Just below, Mark sticks his shiv into Mickey Kaus. I’m with him. Despite the fact that I agree with Kaus on particular issues (I was with him, basically, on welfare reform, and I’m certainly on Kaus’ side where education reform is concerned), he seems stuck in a time warp, where everything still looks like 1991. If it were still 1991, I’d understand. But–and I assume Kaus’s calendar is the same as mine–it’s not. The Republicans have done serious damage, for example, to how Congress is run, and this has had terrible consequences for the distribution of taxes in America, our fiscal condition, environmental politics, etc. To push Mark’s metaphor forward, Mickey is like the soldier who claims to be with your army, but somehow keeps pointing the cannon in the wrong direction. It is perfectly possible to hold many of the same views that Mickey does (not all of them–his position on Social Security couldn’t be more wrong) and still conclude that the really important question, today, is how to establish some sort of institutional control for the Democrats, in order to stop the worst of what the Republicans want to do (for example, even if you’ve got some concerns with raising the minimum wage, for example–and I do–the idea of tying it to making the estate taxation is almost comically regressive) and set the agenda for what Democrats would do if they get full control of Congress and the executive (like passing universal health care and restructuring the tax system).

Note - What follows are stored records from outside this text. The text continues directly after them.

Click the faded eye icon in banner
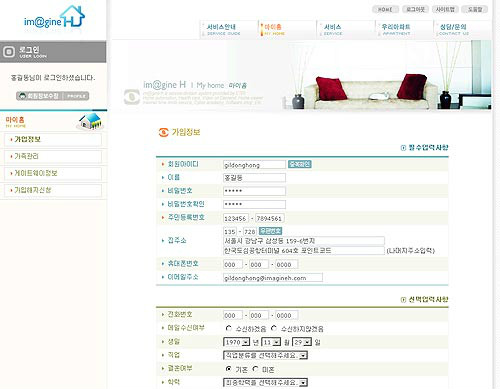 [131, 97]
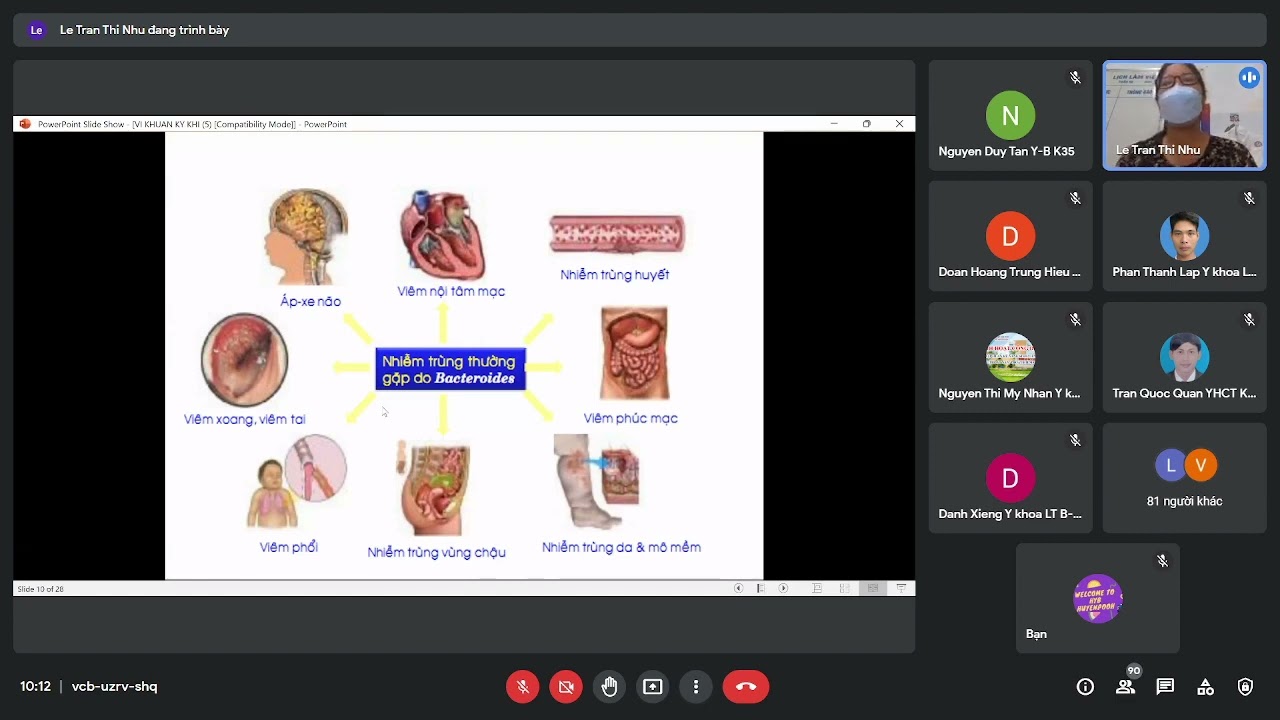The image size is (1280, 720).
Task: Click the Phan Thanh Lap participant tile
Action: click(1184, 236)
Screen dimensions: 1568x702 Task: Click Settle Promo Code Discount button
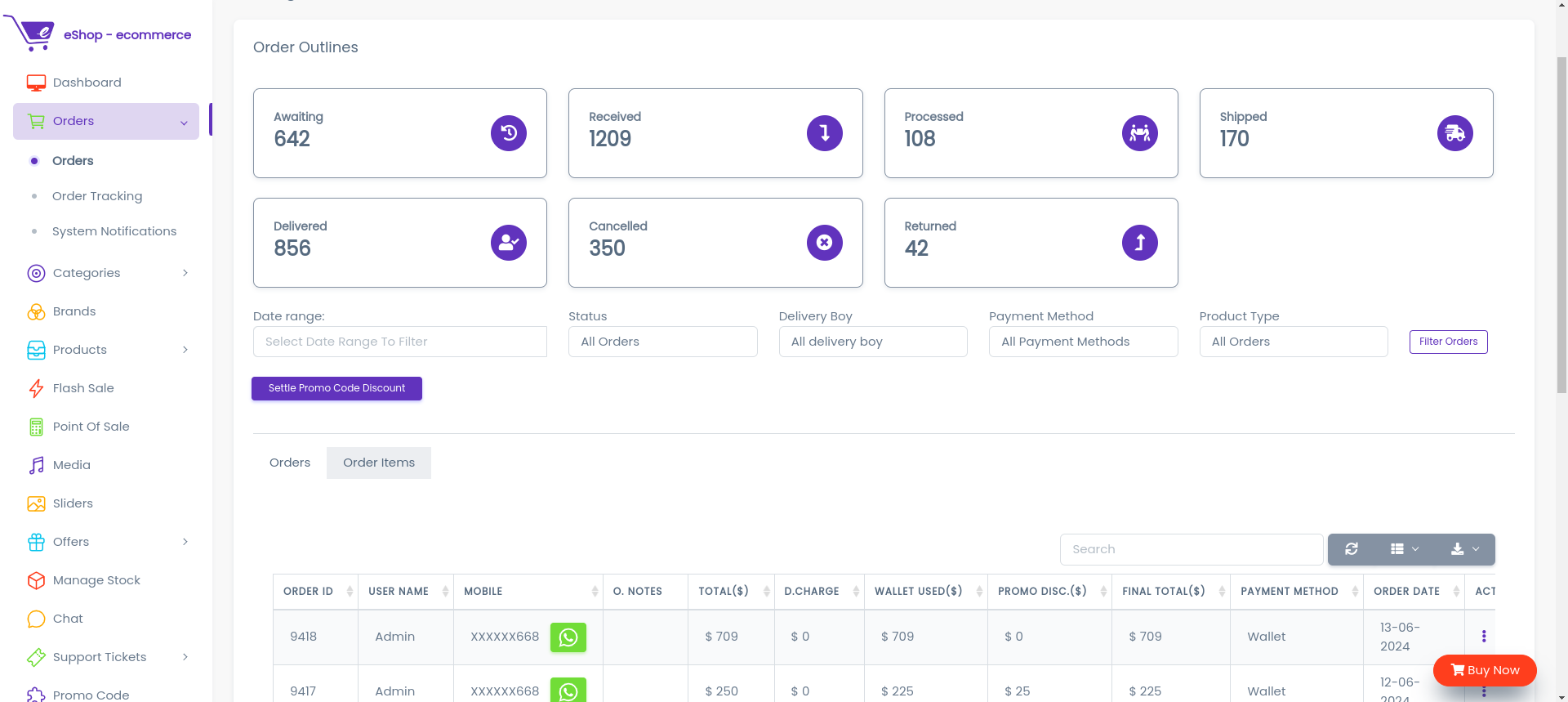[336, 388]
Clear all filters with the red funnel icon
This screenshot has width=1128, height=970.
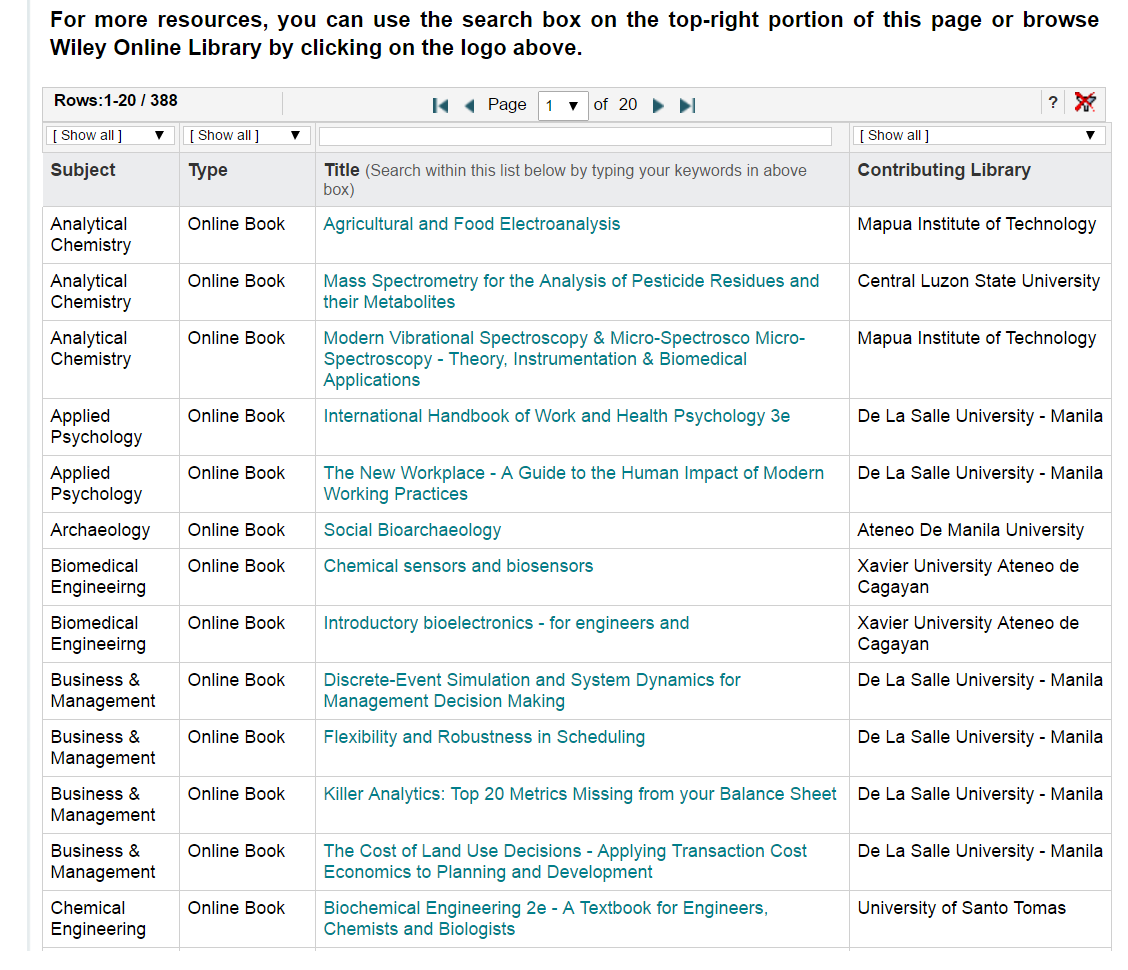[1087, 102]
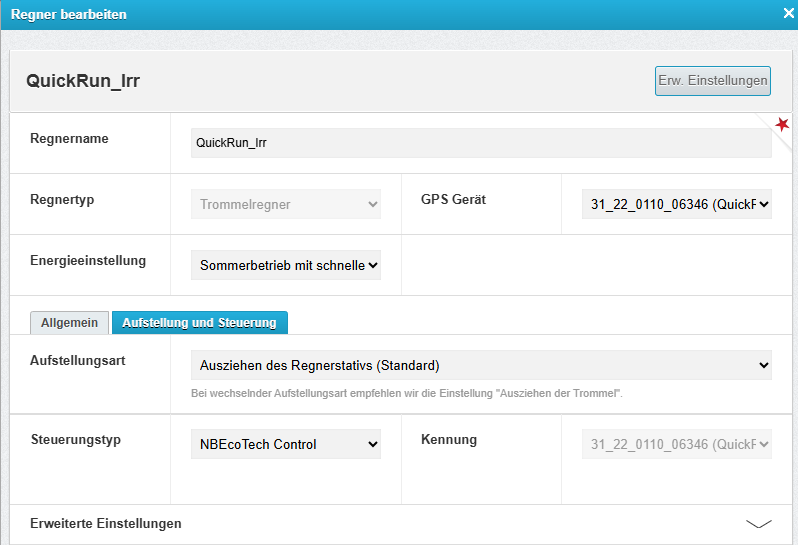Screen dimensions: 798x545
Task: Expand section using the Erweiterte Einstellungen chevron
Action: point(759,523)
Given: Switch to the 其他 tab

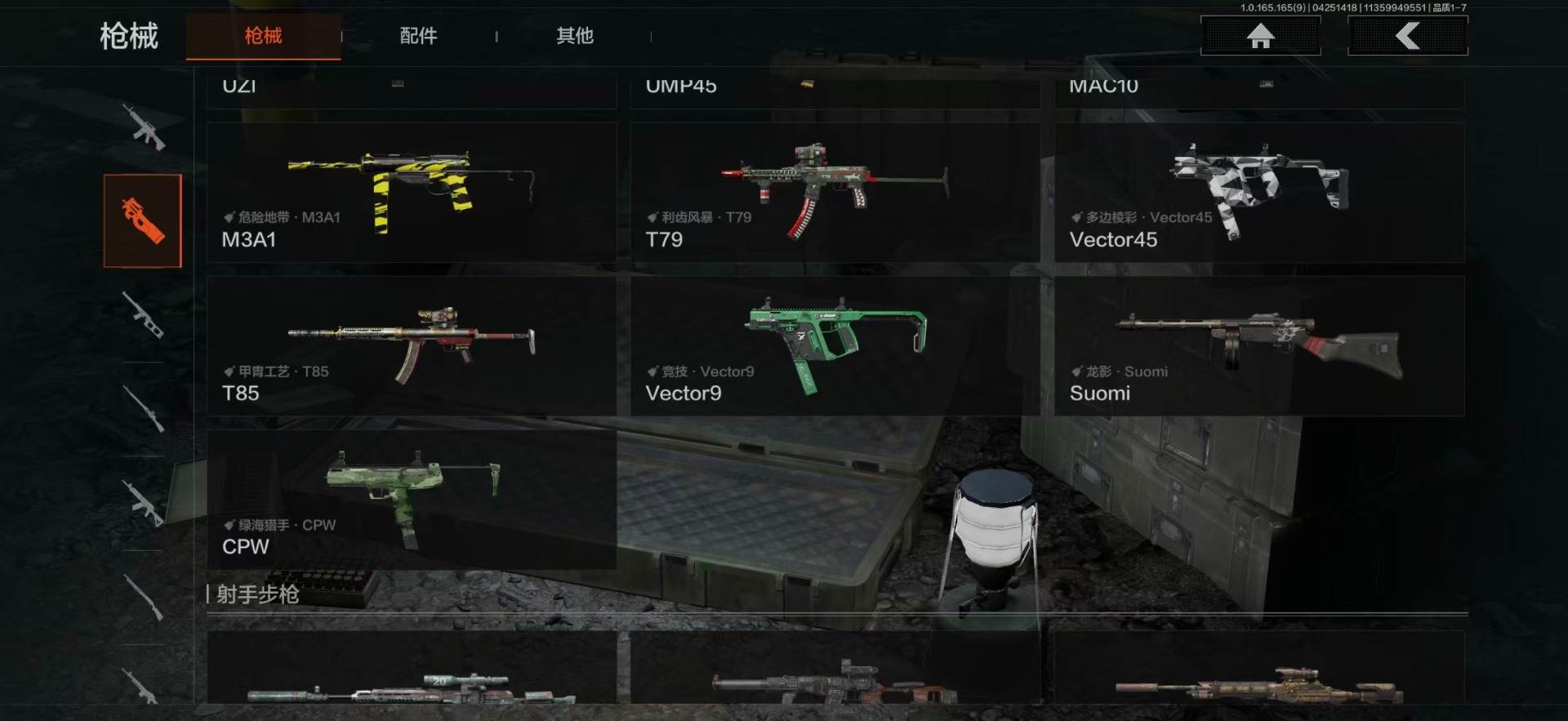Looking at the screenshot, I should pos(574,36).
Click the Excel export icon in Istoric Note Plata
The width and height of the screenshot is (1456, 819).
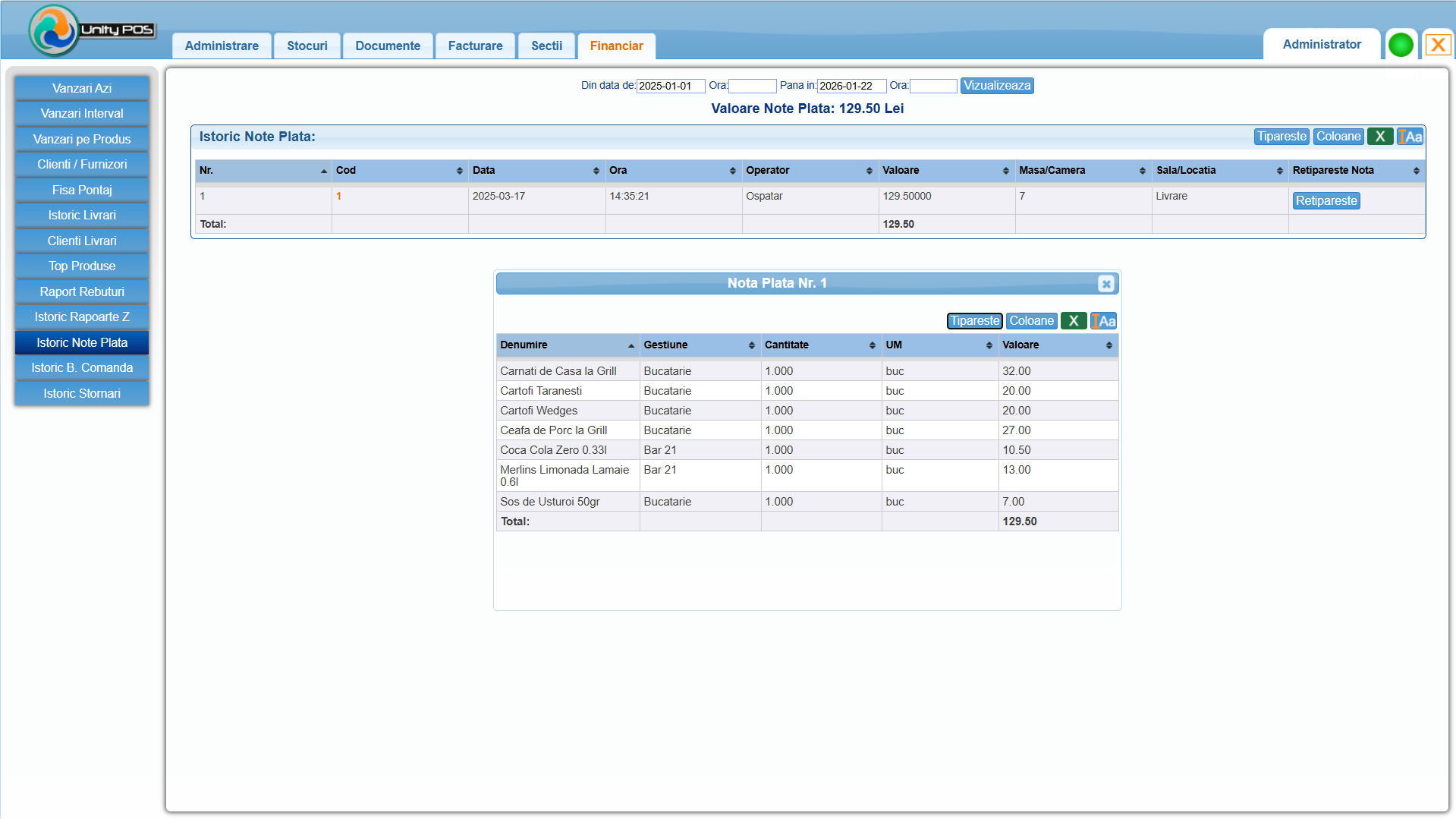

Mickey seems to think, even now, that the most important task is to point out all of what is wrong with the Democrats. But in a two-party system, you have to pick a party and go with it. It is genuinely unclear to me what it is that Mickey actually LIKES about the Democrats, and why he prefers them to the Republicans. It is also unclear precisely why he thinks his current distribution of fire at his own troops is actually strategically sound. The real explanation is that Mickey’s approach has nothing to do with a strategic assessment of where criticism is most valuable. Instead, Mickey has simply developed a talent for attacking Democrats–it’s what he’s good at. So he keeps doing it. I understand that. I see in myself some of the same instincts. But these instincts are like evolutionary impulses that were productive adaptations to an environment that no longer exists. We’re in a new world Mickey, and have been for some time.

Author: Steven M. Teles

Steven Teles is a Visiting Fellow at the Yale Center for the Study of American Politics. He is the author of Whose Welfare? AFDC and Elite Politics (University Press of Kansas), and co-editor of Ethnicity, Social Mobility and Public Policy (Cambridge). He is currently completing a book on the evolution of the conservative legal movement, co-editing a book on conservatism and American Political Development, and beginning a project on integrating political analysis into policy analysis. He has also written journal articles and book chapters on international free market think tanks, normative issues in policy analysis, pensions and affirmative action policy in Britain, US-China policy and federalism. He has taught at Brandeis, Boston University, Holy Cross, and Hamilton colleges, and been a research fellow at Harvard, Princeton and the University of London.

24 thoughts on “Kausism”

  1. A few years ago Kaus told the "L.A. Weekly" (with a straight face) that while he prefers the Democrats, he also greatly prefers to criticize them publicly because "they respond to criticism while the Republicans don't." In other words, Kaus' public attitude toward the GOP reminds me of that scene in "Through the Looking Glass" in which the White King tells Alice, "There's nothing like eating hay when you're faint!" When Alice questions this, the King snaps, "I never said there was nothing BETTER. I said there was nothing LIKE it."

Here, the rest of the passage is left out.